Regulators and analysts alike appear to view the imminent demise of Jet Airways as nothing short of a national catastrophe. Therein lies a clue to the immaturity of India’s brand of capitalism at present. It is true that the 1991 liberalization and its aftermath swept away the worst excesses of the licence-permit-quota raj, but the private sector capitalism that has thrived since then has been, by and large, rather heavily regulated and forced to live side by side with a still large public sector, in some cases competing with it directly.
It is perhaps because of the symbiotic, nascent and not fully mature brand of capitalism that India has nurtured, that no one—regulator, promoter or commentator—is willing to say, “Okay, Jet is in trouble. If it cannot repair itself, let it go bankrupt and have done with it.”
It is salutary to remind ourselves that the essence of capitalism is not only the creation of new firms, but the destruction of old firms—indeed, a life cycle of firm birth, maturation, decay and death. The great Austro-American economist Joseph Schumpeter famously termed this a process of “creative destruction”. Just as in the plant and animal kingdom death is a precondition for new life, old, moribund, value-subtracting firms must be allowed to die gracefully, rather than be perpetually kept alive through unwarranted regulatory forbearance or the injection of public funds that ought to be used better.

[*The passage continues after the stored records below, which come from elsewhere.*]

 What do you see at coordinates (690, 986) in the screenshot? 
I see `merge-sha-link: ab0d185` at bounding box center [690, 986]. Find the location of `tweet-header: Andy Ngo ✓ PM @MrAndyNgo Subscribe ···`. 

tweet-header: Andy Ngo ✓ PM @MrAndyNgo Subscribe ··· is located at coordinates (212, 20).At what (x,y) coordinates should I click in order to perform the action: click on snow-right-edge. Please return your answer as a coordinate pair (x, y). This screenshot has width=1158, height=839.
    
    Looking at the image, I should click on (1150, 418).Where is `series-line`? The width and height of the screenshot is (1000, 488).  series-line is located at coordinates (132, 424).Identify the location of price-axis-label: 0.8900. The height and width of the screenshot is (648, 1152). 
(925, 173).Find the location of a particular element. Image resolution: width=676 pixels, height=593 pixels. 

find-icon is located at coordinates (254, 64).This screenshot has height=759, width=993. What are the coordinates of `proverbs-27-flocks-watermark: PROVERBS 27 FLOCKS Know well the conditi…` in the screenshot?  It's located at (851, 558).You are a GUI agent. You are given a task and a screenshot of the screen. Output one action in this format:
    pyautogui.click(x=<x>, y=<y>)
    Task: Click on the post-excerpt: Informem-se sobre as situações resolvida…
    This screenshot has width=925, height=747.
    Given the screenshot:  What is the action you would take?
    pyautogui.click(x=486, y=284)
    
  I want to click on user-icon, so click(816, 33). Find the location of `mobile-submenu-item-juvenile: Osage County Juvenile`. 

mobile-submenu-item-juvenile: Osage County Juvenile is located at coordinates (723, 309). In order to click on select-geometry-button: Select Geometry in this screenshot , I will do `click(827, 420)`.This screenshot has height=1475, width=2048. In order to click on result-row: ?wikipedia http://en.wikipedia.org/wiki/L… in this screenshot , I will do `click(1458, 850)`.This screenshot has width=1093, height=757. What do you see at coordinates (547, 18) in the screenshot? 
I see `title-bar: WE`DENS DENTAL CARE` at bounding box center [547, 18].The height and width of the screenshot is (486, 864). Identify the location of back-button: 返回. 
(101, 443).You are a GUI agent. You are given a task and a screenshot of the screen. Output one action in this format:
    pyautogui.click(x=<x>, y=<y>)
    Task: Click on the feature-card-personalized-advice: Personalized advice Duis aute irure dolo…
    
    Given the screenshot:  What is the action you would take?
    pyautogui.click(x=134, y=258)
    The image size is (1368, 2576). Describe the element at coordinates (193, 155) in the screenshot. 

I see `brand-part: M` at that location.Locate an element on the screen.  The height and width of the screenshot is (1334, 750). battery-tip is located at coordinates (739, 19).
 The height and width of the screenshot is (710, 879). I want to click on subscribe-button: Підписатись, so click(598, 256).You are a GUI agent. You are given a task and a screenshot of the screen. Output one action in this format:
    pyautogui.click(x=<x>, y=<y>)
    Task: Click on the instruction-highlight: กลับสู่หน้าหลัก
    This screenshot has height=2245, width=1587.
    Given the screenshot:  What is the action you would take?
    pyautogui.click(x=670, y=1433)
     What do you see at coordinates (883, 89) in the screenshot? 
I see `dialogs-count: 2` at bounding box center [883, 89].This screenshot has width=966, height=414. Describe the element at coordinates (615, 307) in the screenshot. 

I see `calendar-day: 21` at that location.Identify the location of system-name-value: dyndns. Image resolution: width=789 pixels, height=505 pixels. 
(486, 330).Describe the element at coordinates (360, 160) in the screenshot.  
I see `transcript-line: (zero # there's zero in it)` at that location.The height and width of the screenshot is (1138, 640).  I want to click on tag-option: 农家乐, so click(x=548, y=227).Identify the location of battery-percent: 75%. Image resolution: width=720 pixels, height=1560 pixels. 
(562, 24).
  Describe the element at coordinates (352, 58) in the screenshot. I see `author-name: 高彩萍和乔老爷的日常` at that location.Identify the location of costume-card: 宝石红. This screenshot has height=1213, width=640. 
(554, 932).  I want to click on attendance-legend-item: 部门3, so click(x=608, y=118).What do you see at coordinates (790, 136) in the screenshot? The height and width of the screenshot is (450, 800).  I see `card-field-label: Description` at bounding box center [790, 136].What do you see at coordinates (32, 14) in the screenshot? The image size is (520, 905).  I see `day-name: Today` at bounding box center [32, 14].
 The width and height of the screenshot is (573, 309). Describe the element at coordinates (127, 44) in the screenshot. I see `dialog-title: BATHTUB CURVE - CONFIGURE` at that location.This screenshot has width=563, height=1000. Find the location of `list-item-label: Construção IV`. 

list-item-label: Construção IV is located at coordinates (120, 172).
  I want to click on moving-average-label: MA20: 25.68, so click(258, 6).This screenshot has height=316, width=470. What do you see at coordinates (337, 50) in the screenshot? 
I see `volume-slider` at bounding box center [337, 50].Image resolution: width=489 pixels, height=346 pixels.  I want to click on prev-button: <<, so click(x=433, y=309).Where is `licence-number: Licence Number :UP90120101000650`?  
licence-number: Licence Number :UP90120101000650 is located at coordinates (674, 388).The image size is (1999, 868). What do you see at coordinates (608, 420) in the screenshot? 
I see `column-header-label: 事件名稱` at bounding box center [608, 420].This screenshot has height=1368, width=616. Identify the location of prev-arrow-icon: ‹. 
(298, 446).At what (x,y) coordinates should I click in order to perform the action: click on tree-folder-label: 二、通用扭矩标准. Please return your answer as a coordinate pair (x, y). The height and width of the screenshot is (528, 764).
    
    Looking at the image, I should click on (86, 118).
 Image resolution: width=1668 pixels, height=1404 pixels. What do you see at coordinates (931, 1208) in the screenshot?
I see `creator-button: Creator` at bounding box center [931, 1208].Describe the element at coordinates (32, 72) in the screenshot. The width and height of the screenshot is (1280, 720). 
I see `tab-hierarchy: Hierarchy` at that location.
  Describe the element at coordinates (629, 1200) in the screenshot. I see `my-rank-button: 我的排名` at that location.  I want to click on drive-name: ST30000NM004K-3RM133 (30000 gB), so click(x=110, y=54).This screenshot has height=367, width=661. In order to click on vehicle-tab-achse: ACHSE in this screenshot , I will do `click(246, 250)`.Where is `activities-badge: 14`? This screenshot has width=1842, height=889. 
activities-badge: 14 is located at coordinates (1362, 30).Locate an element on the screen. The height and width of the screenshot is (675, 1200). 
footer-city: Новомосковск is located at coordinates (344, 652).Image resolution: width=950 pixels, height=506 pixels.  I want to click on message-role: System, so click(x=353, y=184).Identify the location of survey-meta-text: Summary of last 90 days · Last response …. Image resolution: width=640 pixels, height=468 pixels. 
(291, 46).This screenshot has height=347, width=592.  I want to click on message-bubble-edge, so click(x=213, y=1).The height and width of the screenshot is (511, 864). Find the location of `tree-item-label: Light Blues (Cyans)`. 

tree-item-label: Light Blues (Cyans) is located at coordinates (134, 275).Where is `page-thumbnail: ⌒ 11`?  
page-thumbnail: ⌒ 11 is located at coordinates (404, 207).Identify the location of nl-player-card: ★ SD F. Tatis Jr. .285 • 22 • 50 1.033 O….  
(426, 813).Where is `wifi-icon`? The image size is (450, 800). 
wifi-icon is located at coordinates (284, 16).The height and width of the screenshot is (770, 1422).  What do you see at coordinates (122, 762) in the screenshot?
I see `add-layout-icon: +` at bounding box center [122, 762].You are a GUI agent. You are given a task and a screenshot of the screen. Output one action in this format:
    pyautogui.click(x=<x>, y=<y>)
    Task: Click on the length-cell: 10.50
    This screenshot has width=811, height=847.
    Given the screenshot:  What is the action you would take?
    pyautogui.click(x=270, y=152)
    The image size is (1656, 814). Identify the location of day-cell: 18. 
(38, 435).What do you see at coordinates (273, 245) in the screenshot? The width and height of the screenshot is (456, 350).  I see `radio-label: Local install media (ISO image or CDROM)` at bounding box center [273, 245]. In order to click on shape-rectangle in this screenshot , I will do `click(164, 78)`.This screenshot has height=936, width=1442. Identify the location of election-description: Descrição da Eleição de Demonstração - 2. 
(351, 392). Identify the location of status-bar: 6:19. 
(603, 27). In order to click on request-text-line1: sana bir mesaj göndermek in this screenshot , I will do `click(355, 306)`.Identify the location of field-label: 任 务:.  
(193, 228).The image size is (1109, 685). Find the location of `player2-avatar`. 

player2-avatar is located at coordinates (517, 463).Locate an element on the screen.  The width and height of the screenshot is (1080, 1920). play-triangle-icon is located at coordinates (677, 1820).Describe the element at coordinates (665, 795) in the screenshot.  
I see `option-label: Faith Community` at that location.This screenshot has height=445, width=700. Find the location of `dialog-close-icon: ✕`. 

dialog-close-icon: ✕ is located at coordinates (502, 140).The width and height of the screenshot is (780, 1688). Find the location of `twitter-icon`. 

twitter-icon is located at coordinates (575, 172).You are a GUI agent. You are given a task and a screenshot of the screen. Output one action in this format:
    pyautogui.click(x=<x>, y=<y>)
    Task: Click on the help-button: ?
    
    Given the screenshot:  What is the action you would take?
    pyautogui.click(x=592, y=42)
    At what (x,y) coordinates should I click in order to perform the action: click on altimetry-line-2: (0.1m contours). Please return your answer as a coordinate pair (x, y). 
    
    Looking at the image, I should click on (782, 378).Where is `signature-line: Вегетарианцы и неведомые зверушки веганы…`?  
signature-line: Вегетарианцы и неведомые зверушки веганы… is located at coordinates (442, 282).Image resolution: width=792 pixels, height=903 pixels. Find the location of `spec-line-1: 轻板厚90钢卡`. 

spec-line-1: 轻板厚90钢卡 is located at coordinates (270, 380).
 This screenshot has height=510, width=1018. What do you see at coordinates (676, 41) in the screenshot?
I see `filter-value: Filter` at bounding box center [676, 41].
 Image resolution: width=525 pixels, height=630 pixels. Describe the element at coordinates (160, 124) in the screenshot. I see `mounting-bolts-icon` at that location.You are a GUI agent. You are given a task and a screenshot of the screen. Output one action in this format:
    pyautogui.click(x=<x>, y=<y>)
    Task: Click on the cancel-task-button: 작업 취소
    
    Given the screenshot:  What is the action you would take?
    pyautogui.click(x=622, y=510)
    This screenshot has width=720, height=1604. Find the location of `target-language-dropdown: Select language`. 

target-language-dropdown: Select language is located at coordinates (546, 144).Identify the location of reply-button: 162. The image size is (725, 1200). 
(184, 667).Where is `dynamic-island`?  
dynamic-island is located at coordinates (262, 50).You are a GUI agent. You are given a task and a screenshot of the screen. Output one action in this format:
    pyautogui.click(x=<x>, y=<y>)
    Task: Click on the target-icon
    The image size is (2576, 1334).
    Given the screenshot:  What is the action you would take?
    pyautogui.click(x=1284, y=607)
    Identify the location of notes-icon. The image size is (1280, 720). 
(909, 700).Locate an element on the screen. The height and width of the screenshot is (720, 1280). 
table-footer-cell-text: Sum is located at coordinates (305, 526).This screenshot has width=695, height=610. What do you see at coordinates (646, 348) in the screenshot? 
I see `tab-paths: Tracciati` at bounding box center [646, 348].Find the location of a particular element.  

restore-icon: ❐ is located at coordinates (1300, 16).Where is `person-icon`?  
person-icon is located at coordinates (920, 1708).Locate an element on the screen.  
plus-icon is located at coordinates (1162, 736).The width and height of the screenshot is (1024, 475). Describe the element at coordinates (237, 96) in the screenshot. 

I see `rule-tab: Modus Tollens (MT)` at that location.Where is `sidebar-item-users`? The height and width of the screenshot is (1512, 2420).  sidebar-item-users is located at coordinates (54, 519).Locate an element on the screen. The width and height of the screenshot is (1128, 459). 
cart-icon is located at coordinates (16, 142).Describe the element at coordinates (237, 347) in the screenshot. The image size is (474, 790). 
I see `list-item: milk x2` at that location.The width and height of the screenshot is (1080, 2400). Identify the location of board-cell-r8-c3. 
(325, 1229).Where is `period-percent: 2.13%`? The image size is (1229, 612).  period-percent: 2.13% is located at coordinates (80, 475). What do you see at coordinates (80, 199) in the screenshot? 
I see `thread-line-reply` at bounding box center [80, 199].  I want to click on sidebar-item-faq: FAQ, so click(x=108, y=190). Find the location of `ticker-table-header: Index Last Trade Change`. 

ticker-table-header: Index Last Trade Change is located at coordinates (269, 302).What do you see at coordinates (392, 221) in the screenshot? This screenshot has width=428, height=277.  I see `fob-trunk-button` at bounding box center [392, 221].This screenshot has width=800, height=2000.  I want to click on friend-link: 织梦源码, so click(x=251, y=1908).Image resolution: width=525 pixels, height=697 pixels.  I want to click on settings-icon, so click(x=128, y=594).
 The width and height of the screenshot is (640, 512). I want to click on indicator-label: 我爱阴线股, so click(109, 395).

The new Insolvency and Bankruptcy Code (IBC) was intended to abet this process of creative destruction, but, alas, it has been all but gutted by recent developments and can be called yet another well-intentioned but failed reform of the present government. With a non-functioning IBC, promoters will continue to keep their firms alive as zombies as long as possible, sucking as much capital out as they can before they eventually collapse, often with plans to buy them back at pennies on the dollar. This is not a template for running a successful capitalist economy.
Let us also remind ourselves that what jump-started the deregulation and liberalization of the US economy and powered a quarter-century of growth was the deregulation of the airline industry as early as 1978, resulting in the eventual dismantling of the Civil Aeronautics Board in 1985. The airline industry in the US took off, competition burgeoned, and consumers gained from lower ticket prices, more routes and better service. While consumers and new entrants (both new consumers, who could now afford to fly, and new airlines entering the deregulated space) to the market gained, entrenched airlines that had been protected by the old regulated system didn’t fare as well. The most visible casualty was Pan American World Airways, or Pan Am, which collapsed in 1991, having been the leading American airline for much of the century.
The story of Jet Airways is a little different, being the first and most important new airline to be created after airline deregulation in India. The other difference is that Jet and other private carriers co-exist with Air India, a faltering public sector airline kept alive only through a steady flow of public monies. But the lessons of the US (and also European) experience remain no less valid. The travails of Jet Airways do not reflect some fundamental structural difficulty with the private airline sector in India that needs the heavy hand of government to come in and fix it. Rather, these reflect poor management decisions mixed with some bad luck (in the form of, for instance, fluctuating oil prices), along with intensified competition from new carriers nipping at Jet Airways’ heels. None of these are good enough reasons to warrant government intervention to save the airline. Indeed, intensified competition, abetting the process of creative destruction, is something to be celebrated.
Alas, with an election unfolding, it will be rather tempting for the government to intervene to prevent the bankruptcy of Jet Airways, lest it be called yet another failure on its watch. Yet, if Jet Airways were to fold, this would reflect the failure neither of the current government nor of previous governments, which deregulated the sector. It would be the ebb and flow of creative destruction, an entirely normal—indeed necessary—process for private sector capitalism to function well.
If the government were wise, it would allow market forces to take their course and let Jet Airways sink or swim as the tides of those forces determine. That would be an early and promising sign of the maturing of Indian capitalism. However, if the government does intervene at the eleventh hour to keep Jet Airways afloat, it will be further confirmation that capitalism in India remains at a woefully immature stage of development.
Very likely, the ultimate fate of the airline, and indeed of other firms that will get into trouble across many different sectors, will fall on the next government. Let us hope that they have read not only their Adam Smith and Karl Marx, but also their Joseph Schumpeter.